Vietnam’s central bank says recent VND weakening is “unreasonable”

July 9 (Bloomberg)—The Vietnamese dong’s slide in the last two weeks was “unreasonable” and driven by sentiment rather than supply or demand, the central bank said.

The so-called black-market exchange rate for the currency reached 19,140 per dollar on July 2 from 18,890 on June 23, the State Bank of Vietnam said, without giving a current level. The dong traded at 19,180 in the black market, according to an information service run by Vietnam Posts & Telecommunications, compared with an official rate of 19,085.

The central bank devalued the currency in November and again in February. A disparity between the official and black- market exchange rates which persisted as a reduction in dong interest rates made holding dollars more attractive has narrowed, the World Bank said in a June report that cited a “gradual return” of confidence in the dong.
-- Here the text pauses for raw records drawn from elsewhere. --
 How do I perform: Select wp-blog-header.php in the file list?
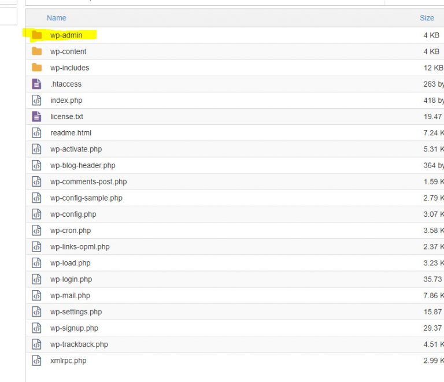pos(83,165)
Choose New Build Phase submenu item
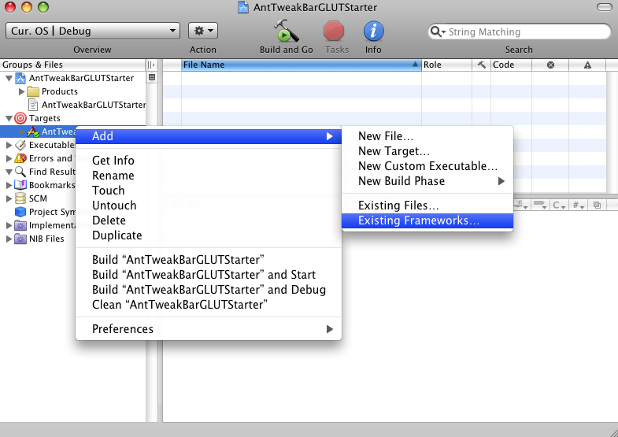Viewport: 618px width, 437px height. (402, 181)
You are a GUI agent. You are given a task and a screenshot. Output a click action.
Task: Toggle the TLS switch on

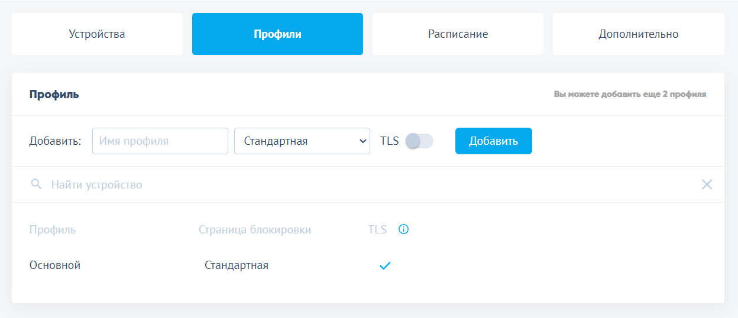pos(419,141)
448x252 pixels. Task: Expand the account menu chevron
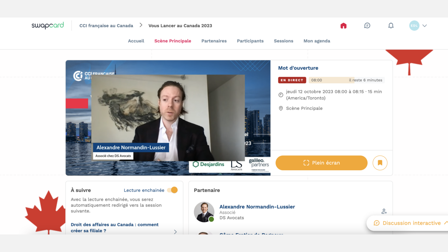click(x=424, y=26)
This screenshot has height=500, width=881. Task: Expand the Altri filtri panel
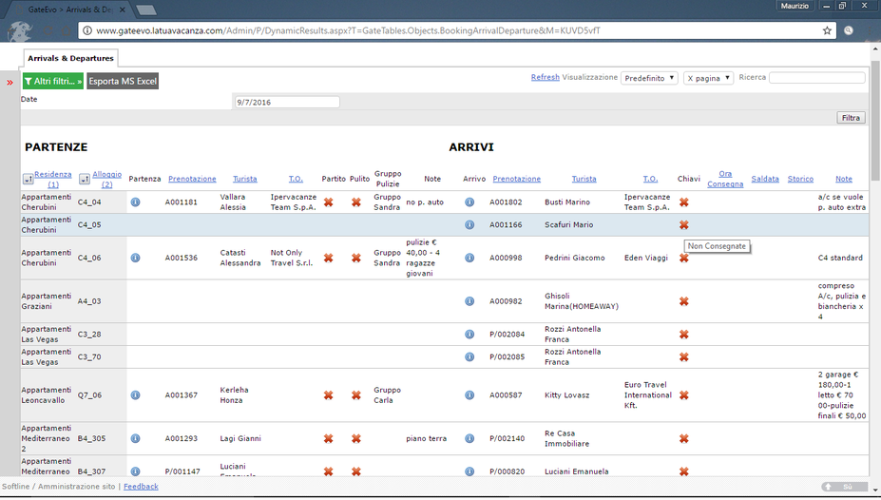(52, 82)
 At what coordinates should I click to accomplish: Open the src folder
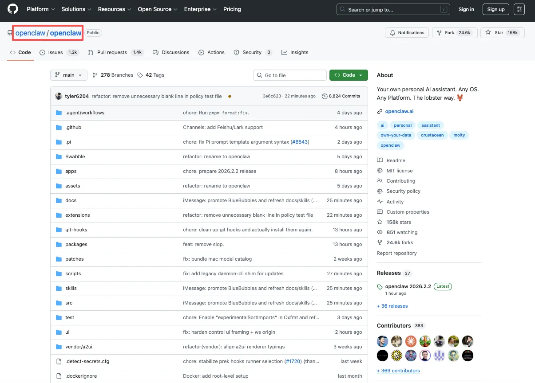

The State Bank of Vietnam said “the safety of liquidity of foreign currency in the banking system is ensured” as the current-account deficit narrowed in the second quarter from the previous three months and the capital account showed a surplus for the first half of 2010.
Capital-Account Surplus

“The surplus in the capital account was always enough to make up for the current-account deficit,” the central bank said. “Total foreign-currency revenue was larger than total foreign-currency expenditure.”

Vietnam’s foreign-exchange reserves fell to the equivalent of seven weeks of imports from coverage of less than two-and-a- half months in December, the International Monetary Fund said on June 9, without giving a figure. The central bank said it bought a “considerable amount” of foreign currency in the second quarter to help boost the reserves.